Destacamos ainda que ao examinar a contribuição específica de cada um dos sentidos
no que concerne ao desenvolvimento mental da estátua, Condillac outorga evidente relevância
cognitiva ao tato em relação aos demais sentidos. Em Condillac o tato possui certa primazia
no que concerne à apreensão do real. Nesse ponto observamos que o filósofo vai na
contramão de toda uma tradição filosófica que atribui à visão um acesso privilegiado à
realidade. Esse é um dos pontos que merece atenção e que não foi suficientemente
desenvolvido no presente trabalho, tarefa para uma futura pesquisa. O mesmo pode ser dito
em relação a uma espécie de construtivismo presente no Tratado das Sensações que, embora
mencionado, não foi discutido em todos os seus aspectos. De maneira mais específica, parece
haver em Condillac uma espécie de construtivismo que subordina o desenvolvimento do
entendimento humano a uma relação ativa entre indivíduo e meio. Esse construtivismo
implica o reconhecimento de que não nascemos humanos completos ou com qualquer tipo de
inteligência ou estrutura da sensibilidade a priori. A nossa estrutura de percepção responsável
por organizar os dados da sensibilidade dotando o mundo de estabilidade bem como o
desenvolvimento dos conhecimentos práticos indispensáveis para sobrevivência derivam da
experiência. Ou melhor, dessa interação entre indivíduo e ambiente no qual subjaz um
processo contínuo de aprendizagem e educação recíproca entre os sentidos.

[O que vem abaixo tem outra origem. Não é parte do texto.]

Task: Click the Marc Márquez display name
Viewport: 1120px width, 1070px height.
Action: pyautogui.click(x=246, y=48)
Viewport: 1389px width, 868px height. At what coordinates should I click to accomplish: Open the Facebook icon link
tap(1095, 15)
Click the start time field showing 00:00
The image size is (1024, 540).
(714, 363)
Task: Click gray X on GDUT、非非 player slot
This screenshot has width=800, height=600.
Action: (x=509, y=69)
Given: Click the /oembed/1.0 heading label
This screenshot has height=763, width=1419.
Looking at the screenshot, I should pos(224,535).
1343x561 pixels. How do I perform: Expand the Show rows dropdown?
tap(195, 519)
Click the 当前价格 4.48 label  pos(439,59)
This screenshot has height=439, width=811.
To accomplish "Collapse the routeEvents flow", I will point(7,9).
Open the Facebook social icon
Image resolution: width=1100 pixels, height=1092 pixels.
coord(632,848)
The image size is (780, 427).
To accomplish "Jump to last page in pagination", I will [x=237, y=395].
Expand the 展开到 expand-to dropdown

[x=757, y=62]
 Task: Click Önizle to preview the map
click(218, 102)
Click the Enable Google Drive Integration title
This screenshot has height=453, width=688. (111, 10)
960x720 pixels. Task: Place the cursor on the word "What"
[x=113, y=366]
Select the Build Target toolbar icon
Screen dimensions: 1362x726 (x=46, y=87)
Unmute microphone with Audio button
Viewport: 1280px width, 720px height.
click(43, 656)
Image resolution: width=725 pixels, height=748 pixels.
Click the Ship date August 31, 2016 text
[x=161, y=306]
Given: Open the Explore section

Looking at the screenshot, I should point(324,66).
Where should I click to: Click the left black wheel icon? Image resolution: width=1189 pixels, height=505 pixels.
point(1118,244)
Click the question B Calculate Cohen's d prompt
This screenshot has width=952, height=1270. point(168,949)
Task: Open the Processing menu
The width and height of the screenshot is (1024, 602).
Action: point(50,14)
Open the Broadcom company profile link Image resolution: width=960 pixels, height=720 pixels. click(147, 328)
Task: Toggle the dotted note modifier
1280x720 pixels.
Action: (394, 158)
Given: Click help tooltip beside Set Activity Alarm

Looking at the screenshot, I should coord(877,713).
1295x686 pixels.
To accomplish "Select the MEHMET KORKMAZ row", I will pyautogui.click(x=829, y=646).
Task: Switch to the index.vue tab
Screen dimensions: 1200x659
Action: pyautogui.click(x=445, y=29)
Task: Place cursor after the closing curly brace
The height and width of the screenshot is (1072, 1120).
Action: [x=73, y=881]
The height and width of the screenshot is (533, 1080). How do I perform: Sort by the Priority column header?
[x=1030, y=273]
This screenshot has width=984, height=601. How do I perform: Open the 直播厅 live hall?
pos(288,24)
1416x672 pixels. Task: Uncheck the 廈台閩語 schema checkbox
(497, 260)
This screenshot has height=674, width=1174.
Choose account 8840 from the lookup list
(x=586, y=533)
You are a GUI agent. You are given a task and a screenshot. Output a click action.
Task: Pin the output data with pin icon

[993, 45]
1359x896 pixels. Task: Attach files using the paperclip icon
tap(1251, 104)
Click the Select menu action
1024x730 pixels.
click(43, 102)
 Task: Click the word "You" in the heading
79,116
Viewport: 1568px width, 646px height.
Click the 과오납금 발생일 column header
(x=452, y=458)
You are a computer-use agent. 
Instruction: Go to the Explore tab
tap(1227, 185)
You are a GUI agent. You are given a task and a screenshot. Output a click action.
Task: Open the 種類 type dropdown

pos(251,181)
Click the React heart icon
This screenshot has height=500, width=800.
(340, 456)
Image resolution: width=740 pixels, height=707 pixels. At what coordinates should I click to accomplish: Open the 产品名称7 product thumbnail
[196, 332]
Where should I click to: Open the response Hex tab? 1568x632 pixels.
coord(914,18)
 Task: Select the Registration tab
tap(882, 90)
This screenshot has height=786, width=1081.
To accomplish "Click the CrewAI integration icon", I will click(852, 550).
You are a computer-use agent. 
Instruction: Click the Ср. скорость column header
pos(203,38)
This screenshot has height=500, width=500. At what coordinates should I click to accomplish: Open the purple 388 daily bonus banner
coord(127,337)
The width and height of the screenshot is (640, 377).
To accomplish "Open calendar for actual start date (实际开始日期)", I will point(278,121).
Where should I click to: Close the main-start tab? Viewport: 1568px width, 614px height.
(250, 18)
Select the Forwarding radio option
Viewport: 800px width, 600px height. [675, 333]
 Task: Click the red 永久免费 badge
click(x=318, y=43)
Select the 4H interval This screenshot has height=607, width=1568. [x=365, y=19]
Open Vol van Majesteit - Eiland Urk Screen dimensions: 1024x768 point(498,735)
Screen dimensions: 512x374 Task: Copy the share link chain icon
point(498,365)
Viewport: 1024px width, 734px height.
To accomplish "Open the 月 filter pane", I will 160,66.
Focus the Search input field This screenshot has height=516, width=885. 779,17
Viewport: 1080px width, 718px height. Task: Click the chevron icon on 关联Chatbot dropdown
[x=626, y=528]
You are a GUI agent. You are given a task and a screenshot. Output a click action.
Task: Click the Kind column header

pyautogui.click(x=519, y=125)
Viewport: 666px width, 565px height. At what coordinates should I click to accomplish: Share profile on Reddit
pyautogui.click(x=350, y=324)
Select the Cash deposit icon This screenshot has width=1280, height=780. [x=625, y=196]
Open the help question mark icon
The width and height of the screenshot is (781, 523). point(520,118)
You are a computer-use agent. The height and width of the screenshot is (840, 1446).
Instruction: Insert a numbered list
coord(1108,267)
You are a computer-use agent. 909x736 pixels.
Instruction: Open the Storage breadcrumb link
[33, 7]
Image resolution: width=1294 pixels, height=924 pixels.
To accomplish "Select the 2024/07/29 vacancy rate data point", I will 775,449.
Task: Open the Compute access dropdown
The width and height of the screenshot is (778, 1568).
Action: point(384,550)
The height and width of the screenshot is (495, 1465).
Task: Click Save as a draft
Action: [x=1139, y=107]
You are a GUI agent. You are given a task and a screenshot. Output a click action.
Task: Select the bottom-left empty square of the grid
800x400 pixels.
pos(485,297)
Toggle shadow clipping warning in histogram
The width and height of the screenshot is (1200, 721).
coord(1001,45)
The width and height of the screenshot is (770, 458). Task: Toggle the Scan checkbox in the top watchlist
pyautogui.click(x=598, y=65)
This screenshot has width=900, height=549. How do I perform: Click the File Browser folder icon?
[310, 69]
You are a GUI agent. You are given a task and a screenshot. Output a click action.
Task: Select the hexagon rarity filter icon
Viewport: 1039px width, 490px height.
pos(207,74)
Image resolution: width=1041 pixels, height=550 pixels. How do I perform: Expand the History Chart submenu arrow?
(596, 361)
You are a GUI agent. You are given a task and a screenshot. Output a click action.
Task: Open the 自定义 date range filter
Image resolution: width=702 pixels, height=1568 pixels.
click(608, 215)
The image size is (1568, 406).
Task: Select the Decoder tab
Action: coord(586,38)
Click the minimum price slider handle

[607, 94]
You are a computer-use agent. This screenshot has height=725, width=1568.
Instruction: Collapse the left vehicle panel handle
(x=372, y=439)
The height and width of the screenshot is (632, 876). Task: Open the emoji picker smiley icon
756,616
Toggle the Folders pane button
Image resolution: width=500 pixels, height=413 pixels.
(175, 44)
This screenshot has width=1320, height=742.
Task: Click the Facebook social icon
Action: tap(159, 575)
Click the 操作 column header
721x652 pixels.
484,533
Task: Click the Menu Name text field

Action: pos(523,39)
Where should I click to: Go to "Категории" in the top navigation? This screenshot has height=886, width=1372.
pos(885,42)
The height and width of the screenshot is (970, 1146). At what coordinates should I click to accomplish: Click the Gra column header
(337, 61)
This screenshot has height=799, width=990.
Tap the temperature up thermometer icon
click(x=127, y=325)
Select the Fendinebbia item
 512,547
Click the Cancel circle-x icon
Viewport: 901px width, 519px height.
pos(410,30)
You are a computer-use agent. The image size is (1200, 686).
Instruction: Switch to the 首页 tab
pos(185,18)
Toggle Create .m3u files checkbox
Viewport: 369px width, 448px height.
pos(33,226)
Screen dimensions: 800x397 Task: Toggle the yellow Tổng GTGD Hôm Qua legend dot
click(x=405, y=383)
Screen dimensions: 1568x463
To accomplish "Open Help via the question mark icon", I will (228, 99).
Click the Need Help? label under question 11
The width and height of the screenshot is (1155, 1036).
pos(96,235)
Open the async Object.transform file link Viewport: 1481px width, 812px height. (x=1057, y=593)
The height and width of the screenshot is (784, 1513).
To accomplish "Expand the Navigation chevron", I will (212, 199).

Por fim, gostaria de destacar que o problema acerca do mundo exterior, que
inicialmente desponta como problema teórico fundamental no Tratado das Sensações, parece
tornar-se secundário ao final da investigação de Condillac. Para o filósofo, pouco importa se
as coisas são ou não são de determinada maneira. O que realmente importa é como nos
relacionamos com isso e quais seus efeitos para sobrevivência. Por essa perspectiva, toda
polêmica relacionada à existência e prova de um mundo exterior colocado por Diderot parece
ser relegada a uma espécie de pano de fundo no Tratado das Sensações. Toda essa questão
parece perder sua relevância no momento em que Condillac enfatiza uma dimensão
pragmática acerca do conhecimento que vai redundar e caracterizar um tipo de racionalidade e
consequentemente uma noção de sujeito com forte traço pragmático na obra estudada.